First is moving from one branch to another, i.e. the CVS equivalent of changing tags, such as from RELENG_9_0 to RELENG_9_1.  In SVN, I would have thought this would be possible just by checking out to the same location with a different URL, but this doesn't work.  For instance, if I've already checked out svn://svn.freebsd.org/base/stable/9 (RELENG_9 in CVS) to /usr/src/, and then try to change to what would be RELENG_9_1 in CVS via this command:
[CMD="svn"]co svn://svn.freebsd.org/base/releng/9.1 /usr/src[/CMD]
I get the following error: 
	
	



```
svn: E155000: '/usr/src' is already a working copy for a different URL
```
Of course, I can rm -r /usr/src/.svn, and then check out the new branch, but is this the correct procedure?
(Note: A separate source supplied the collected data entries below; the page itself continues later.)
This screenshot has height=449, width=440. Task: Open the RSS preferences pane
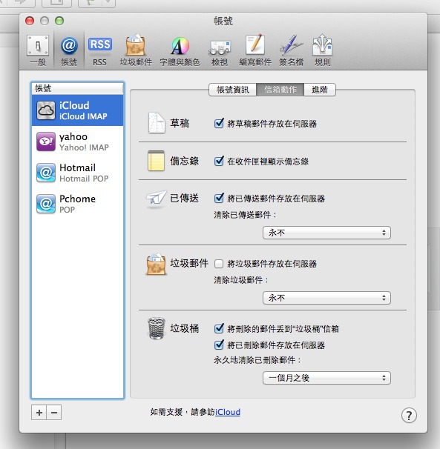tap(100, 50)
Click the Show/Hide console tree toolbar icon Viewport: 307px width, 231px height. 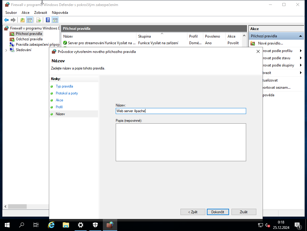tap(29, 20)
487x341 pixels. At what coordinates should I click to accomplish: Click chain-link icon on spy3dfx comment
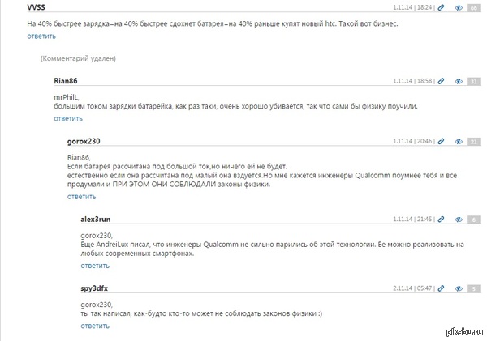(x=440, y=288)
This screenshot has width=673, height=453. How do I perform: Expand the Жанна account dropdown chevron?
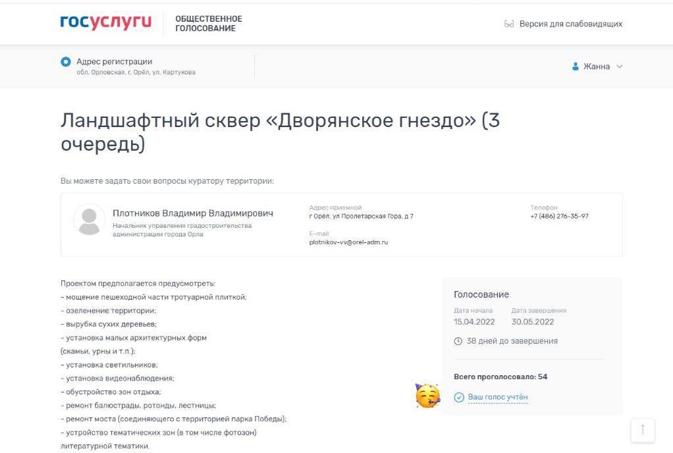(x=620, y=67)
Secondly, it appears that SVN keeps a second, cached copy of the "unmodified" branch in the .svn directory, to aid developers with features like offline diff.  While I'm sure this is useful for developers, for end users it adds unnecessary bloat to backups.  From my quick looking at the documentation from svn help co, it doesn't look like there is any way to prevent it from making this copy, but perhaps someone here knows another way?


----------



## wblock@ (Oct 8, 2012)

Orum said:
			
		

> Of course, I can rm -r /usr/src/.svn, and then check out the new branch, but is this the correct procedure?



Yes.



> Secondly, it appears that SVN keeps a second, cached copy of the "unmodified" branch in the .svn directory, to aid developers with features like offline diff.  While I'm sure this is useful for developers, for end users it adds unnecessary bloat to backups.  From my quick looking at the documentation from svn help co, it doesn't look like there is any way to prevent it from making this copy, but perhaps someone here knows another way?
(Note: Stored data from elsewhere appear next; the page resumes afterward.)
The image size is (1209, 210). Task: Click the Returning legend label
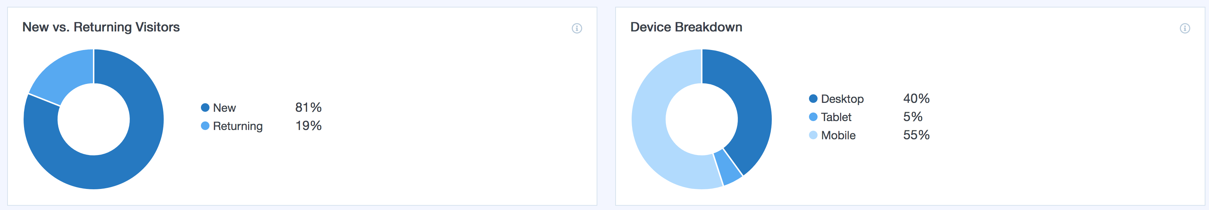pos(238,127)
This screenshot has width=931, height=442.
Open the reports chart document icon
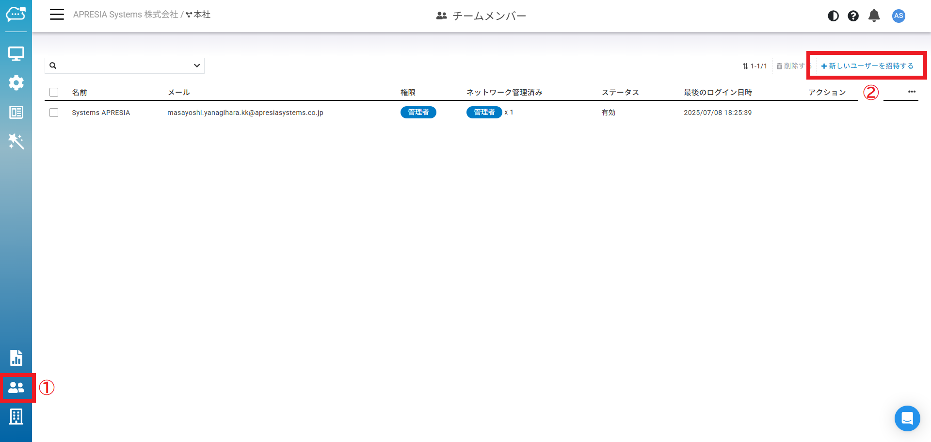[16, 358]
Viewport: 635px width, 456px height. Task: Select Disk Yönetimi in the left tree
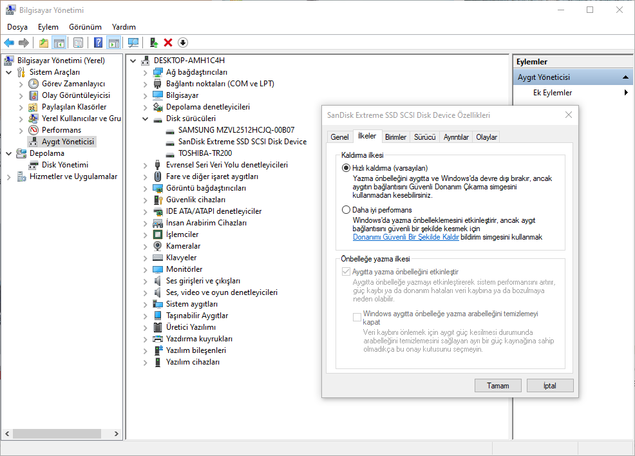pyautogui.click(x=64, y=165)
At present, no.  Some work has been done on a svnup command, but it's not clear when that will make it into the system.


----------



## Vovas (Oct 9, 2012)

Hi everyone,
So, do I need to change csup to svn for syncing source tree?
P.S. sorry for bad English.


----------



## wblock@ (Oct 9, 2012)

CVS is planned to be retired in February.  svn(1) is one method for updating source.  freebsd-update(8) may be an alternative for some users.


----------



## phoenix (Oct 9, 2012)

Note:  for *switching* svn repos, you can use the *svn switch* command.  For example, the following works to checkout 9.0, then switch to 9-STABLE:

```
# cd /usr/src
# svn checkout svn://svn.freebsd.org/base/releng/9.0
# svn switch svn://svn.freebsd.org/base/stable/9
```


----------